SELECTED EXTRACT start
In 1982 and 1983, while in Dharamsala, I arranged to meet with him for some conversations about the intersection of Buddhism and psychotherapy. As I later wrote in the published transcript, I had been wondering if there really was much of an intersection between the art/science of psychotherapy and Buddhist meditation. To have a fruitful conversation there were a number of problems to deal with because our technical languages were so different. Partially due to these problems our discussions never really resolved the questions I posed, but nonetheless, the opportunity of spending a few hours with him one-to-one was worth it to me irrespective of any specific outcome. I hoped that he had gained something as well.

Beyond the language problems which plagued us, there was an even more fundamental problem. It was his very "presence." It was overwhelming. I'd begun to feel his presence through the wall of the reception room while I waited for our meetings and found myself almost swooning in the bliss I felt. To sit across from him and attempt to carry on a fairly sophisticated conversation was almost impossible. To look him in the eyes was even more difficult -- they were bright and intelligent and present in a way I have never experienced with any other person. In fact, looking directly into his eyes just a few feet across from me was pretty much paralyzing. Somehow I managed to keep to the interviewing job at hand, but it was remarkably difficult. 

Fortunately his sense of humor and genial kindness softened all the difficult facets of the experience. In fact our first meeting began with his uproarious laughter. Not as yet familiar with protocol I had stepped into the audience room holding an offering scarf in outstretched hands only to have it whisked out of my hands by the door handle upon which the fringe of the scarf had caught. I can only imagine the astonishment on my face as I looked down at empty hands, and then over my shoulder to see the scarf dangling from the door handle. I retrieved it and handed it to him with profound embarrassment. He laughed through it all in a most friendly fashion.
SELECTED EXTRACT end
RECORDED INFORMATION start
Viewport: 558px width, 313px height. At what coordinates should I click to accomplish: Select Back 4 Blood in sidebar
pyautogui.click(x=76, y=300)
RECORDED INFORMATION end
EXERCISE =>
Can you pull out the stretch from "In 1982 and" through "something as well." in the account of the Dharamsala meetings, word for word?

SOLUTION TO THIS TASK =>
In 1982 and 1983, while in Dharamsala, I arranged to meet with him for some conversations about the intersection of Buddhism and psychotherapy. As I later wrote in the published transcript, I had been wondering if there really was much of an intersection between the art/science of psychotherapy and Buddhist meditation. To have a fruitful conversation there were a number of problems to deal with because our technical languages were so different. Partially due to these problems our discussions never really resolved the questions I posed, but nonetheless, the opportunity of spending a few hours with him one-to-one was worth it to me irrespective of any specific outcome. I hoped that he had gained something as well.